Former name or former address, if changed since last report:

 


 

Check the appropriate box below if the Form 8-K filing is intended to simultaneously satisfy the filing obligation of the registrant under any of the following provisions (see General Instructions A.2.):

 

o Written communications pursuant to Rule 425 under the Securities Act (17 CFR 230.425)

o Soliciting material pursuant to Rule 14a-12 under the Exchange Act (17 CFR 240.14a-12)

o Pre-commencement communications pursuant to Rule 14d-2(b) under the Exchange Act (17 CFR 240.14d-2(b))
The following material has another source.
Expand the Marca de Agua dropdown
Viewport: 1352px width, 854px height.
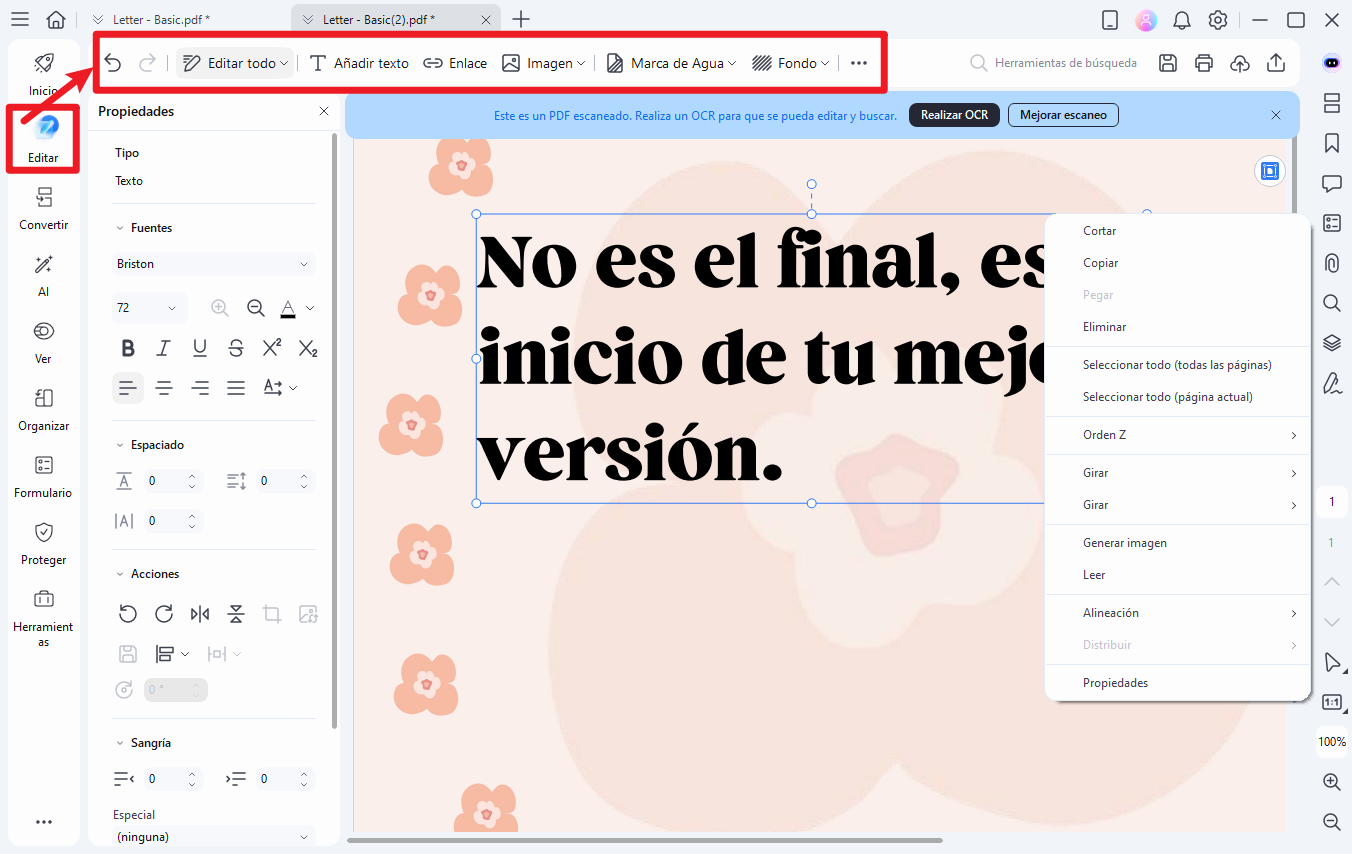pyautogui.click(x=670, y=62)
o Pre-commencement communications pursuant to Rule 13e-4(c) under the Exchange Act (17 CFR 240.13e-4(c))

 

Indicate by check mark whether the registrant is an emerging growth company as defined in Rule 405 of the Securities Act of 1933 (§230.405 of this chapter) or Rule 12b-2 of the Securities Exchange Act of 1934 (§240.12b-2 of this chapter).

 

Emerging growth company o

 

If an emerging growth company, indicate by check mark if the registrant has elected not to use the extended transition period for complying with any new or revised financial accounting standards provided pursuant to Section 13(a) of the Exchange Act o

 

 

 


 

Item 8.01                                           Other Events.

 

On April 15, 2019, JBG SMITH Properties (the “Company”) and JBG SMITH Properties LP (the “Operating Partnership”) entered into an Underwriting Agreement (the “Underwriting Agreement”) with Morgan Stanley & Co. LLC, Merrill Lynch, Pierce, Fenner & Smith Incorporated and Goldman Sachs & Co. LLC, as representatives of the several Underwriters listed on Schedule A of the Underwriting Agreement (the “Underwriters”), pursuant to which the Company agreed to offer and sell 10,000,000 common shares of beneficial interest, $0.01 par value per share (the “Common Shares”), at a public offering price of $42.00 per share. Pursuant to the terms of the Underwriting Agreement, the Company granted the Underwriters a 30-day option to purchase up to an additional 1,500,000 Common Shares, solely to cover overallotments, if any. The estimated net proceeds to the Company from this offering, after deducting underwriting discounts and the estimated offering expenses payable by the Company, will be approximately $410.6 million or approximately $472.3 million if the underwriters exercise their option to purchase additional Common Shares in full. The Company and the Operating Partnership made certain customary representations, warranties and covenants concerning the Company, the Operating Partnership and the registration statement in the Underwriting Agreement and also agreed to indemnify the Underwriters against certain liabilities, including liabilities under the Securities Act of 1933, as amended.

 

The Company intends to contribute the net proceeds from this offering to the Operating Partnership in exchange for interests in the Operating Partnership. The Operating Partnership intends to use the net proceeds contributed by the Company to fund development opportunities and for general corporate purposes, which may include paying down indebtedness.

 

A copy of the Underwriting Agreement is attached to this Current Report on Form 8-K as Exhibit 1.1 and incorporated herein by reference. The summary set forth above is qualified in its entirety by reference to Exhibit 1.1.

 

Item 9.01                                           Financial Statements and Exhibits.

 

(d) Exhibits

 

  1.1

 

Underwriting Agreement, dated April 15, 2019, by and among JBG SMITH Properties, JBG SMITH Properties LP and Morgan Stanley & Co. LLC, Merrill Lynch, Pierce, Fenner & Smith Incorporated and Goldman Sachs & Co. LLC, as representatives of the several Underwriters listed on Schedule A thereto.

 

 

 

5.1

 

Opinion of Hogan Lovells US LLP regarding the legality of the Common Shares.

 

 

 

23.1

 

Consent of Hogan Lovells US LLP (included in Exhibit 5.1).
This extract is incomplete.